27 ans. Je veux des enfants. Je suis triste parce que je veux vraiment des enfants. Je regarde toutes les familles avec des larmes dans les yeux. Je rêve de tenir mon bébé à moi dans mes bras. J'ai plein de temps et de moyens, je voudrais tant le partager avec des enfants.
2015: j'ai deux kids. Je suis fatiguée. Jamais de temps pour moi. Je donnerais tout pour un sept jours sans kid, juste pour moi. Sept jours pour lire, écrire, faire de la voile, du surf, me saouler et danser toute la nuit. Des fois, je regarde mes amies sans enfant et maudit qu'elles ont l'air bien.

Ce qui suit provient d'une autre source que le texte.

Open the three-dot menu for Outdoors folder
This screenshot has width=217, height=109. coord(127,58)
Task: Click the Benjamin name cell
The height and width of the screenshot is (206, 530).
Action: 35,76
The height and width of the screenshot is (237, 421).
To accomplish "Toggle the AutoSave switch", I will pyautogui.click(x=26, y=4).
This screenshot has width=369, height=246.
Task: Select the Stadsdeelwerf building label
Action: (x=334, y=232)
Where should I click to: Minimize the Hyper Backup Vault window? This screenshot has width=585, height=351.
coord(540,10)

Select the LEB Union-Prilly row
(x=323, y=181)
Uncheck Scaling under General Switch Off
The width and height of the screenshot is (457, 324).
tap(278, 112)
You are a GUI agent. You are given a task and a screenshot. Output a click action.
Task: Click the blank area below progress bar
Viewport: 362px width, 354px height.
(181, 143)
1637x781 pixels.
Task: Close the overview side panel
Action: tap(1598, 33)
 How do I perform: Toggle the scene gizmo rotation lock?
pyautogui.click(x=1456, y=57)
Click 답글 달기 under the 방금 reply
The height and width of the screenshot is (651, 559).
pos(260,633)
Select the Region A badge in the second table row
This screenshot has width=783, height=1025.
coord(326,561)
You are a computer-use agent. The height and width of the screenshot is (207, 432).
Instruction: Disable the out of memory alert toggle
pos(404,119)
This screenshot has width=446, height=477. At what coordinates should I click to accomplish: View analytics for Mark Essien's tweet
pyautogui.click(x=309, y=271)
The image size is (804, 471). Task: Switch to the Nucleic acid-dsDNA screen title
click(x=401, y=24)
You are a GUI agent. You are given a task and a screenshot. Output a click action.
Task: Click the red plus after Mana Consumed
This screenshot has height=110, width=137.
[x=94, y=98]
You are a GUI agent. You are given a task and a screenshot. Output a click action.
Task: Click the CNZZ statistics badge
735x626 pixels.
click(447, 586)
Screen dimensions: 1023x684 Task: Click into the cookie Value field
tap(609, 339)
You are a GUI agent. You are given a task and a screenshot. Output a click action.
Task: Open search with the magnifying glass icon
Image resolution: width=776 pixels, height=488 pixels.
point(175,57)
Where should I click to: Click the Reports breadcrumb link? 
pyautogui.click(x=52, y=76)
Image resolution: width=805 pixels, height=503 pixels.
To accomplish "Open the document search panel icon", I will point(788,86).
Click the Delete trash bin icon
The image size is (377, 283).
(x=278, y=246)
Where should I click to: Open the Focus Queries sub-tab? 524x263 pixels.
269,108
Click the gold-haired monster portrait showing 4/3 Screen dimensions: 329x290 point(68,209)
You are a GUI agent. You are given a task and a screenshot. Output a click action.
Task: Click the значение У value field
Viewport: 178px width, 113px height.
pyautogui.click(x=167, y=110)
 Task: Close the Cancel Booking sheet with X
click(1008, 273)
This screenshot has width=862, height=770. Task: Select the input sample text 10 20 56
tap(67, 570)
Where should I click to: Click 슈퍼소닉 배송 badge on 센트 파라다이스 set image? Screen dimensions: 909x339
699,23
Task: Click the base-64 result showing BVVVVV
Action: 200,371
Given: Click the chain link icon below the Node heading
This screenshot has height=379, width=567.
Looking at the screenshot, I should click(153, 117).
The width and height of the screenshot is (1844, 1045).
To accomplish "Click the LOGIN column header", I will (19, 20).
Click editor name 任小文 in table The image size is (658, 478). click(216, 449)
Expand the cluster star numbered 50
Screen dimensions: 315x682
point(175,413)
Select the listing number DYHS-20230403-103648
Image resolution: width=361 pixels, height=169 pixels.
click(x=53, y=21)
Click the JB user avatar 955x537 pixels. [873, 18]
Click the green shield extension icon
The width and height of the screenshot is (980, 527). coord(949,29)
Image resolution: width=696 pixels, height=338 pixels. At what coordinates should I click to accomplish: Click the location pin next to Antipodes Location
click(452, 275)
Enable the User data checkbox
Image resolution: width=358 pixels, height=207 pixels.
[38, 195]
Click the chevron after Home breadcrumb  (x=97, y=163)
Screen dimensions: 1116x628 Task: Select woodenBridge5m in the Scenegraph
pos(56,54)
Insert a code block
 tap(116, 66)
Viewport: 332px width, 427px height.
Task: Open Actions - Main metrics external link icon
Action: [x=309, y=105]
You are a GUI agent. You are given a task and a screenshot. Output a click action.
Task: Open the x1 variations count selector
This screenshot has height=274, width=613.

2017: ça fait dix ans que je suis mariée. Sérieusement, comment ai-je pu me rendre à dix ans de mariage? Dix ans avec le même gars. Toujours les mêmes habitudes, les mêmes chicanes, les mêmes maudites activités plates. Être célibataire, je pourrais voyager et faire ce que je veux. Mes amies célibataires ne savent pas la chance qu'elles ont.
2020 Une pandémie. Prise à maison.
Ma famille m’énerve. Je ne suis pas faite pour être à la maison tout le temps avec eux. J’ai hâte de recommencer à travailler.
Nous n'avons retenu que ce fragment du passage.